127 tlg. US-Soap von Daniel Lipman und Ron Cowen ("Sisters"; 1991-1996).
Nach dem Tod ihres Vaters treffen sich die vier höchst unterschiedlichen Schwestern der Familie Reed, um ihrer Mutter Beatrice (Elizabeth Hoffman) beizustehen. Alex (Swoosie Kurtz) ist die Älteste. Sie ist wohlhabend und mit dem Schönheitschirurgen Dr. Wade Halsey (David Dukes) verheiratet, der gern Frauenkleider trägt, was der Ehe auf Dauer nicht gut bekommt. Alex lässt sich scheiden, hat eine Affäre mit dem Klempner Victor Runkle (David Gianopoulos), wird Talkshowmoderatorin und heiratet Big Al Barker (Robert Klein), der erst ins Gefängnis muss und dann Bürgermeister wird.
Die jüngste Schwester ist Frankie (Julianne Phillips). Sie arbeitet erst als ehrgeizige Marketinganalystin, eröffnet dann ein Café und heiratet Mitch Margolis (Ed Marinaro), den Ex ihrer Schwester Teddy (Sela Ward) und Vater von deren Tochter Cat (Heather McAdam). Die Hochzeit von Frankie und Mitch stürmt Teddy mit einem Gewehr. Teddy ist Künstlerin, trinkt zu viel und sucht sich selbst. Sie wird Modedesignerin, lässt sich mit dem Millionär Simon Bolt (Mark Frankel) ein und trifft James Falconer (George Clooney), der als Polizist wegen der Vergewaltigung ihrer Tochter Cat ermittelte. Beide heiraten an Bord eines Flugzeugs, als sie glauben, dass es abstürzt. Falconer wird im folgenden Jahr von einem Drogendealer umgebracht.

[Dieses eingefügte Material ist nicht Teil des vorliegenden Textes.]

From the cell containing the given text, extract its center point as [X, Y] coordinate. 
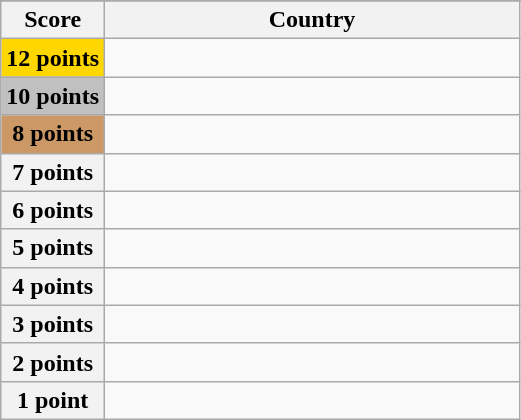
4 points [53, 286]
3 points [53, 324]
5 points [53, 248]
2 points [53, 362]
Score [53, 20]
12 points [53, 58]
Country [312, 20]
8 points [53, 134]
7 points [53, 172]
10 points [53, 96]
6 points [53, 210]
1 point [53, 400]
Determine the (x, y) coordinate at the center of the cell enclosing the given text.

Die vierte Tochter schließlich ist die patente Georgie (Patricia Kalember). Sie arbeitet als Grundstücksmaklerin und ist mit dem arbeitslosen John Whitsig (Garrett M. Brown) verheiratet, mit dem sie zwei Söhne hat, Trevor (Ryan Francis) und Evan (Dustin Berkovitz), der an Leukämie leidet. Weil Frankie keine Kinder bekommen kann, trägt Georgie für sie ein Baby aus. Die Wehen setzen ein, während sie nach einem Unfall im Auto gefangen ist und die Passanten zugucken, ohne ihr helfen zu können. Hinterher braucht sie eine Therapie und lässt sich vom Psychiater Dr. David Caspian (Daniel Gerroll) verführen. Mutter Beatrice findet eine neue Liebe, den pensionierten Richter Truman Ventnor (Philip Sterling), der einige Jahre später an Alzheimer erkrankt und stirbt, woraufhin Alex wegen Sterbehilfe angeklagt wird.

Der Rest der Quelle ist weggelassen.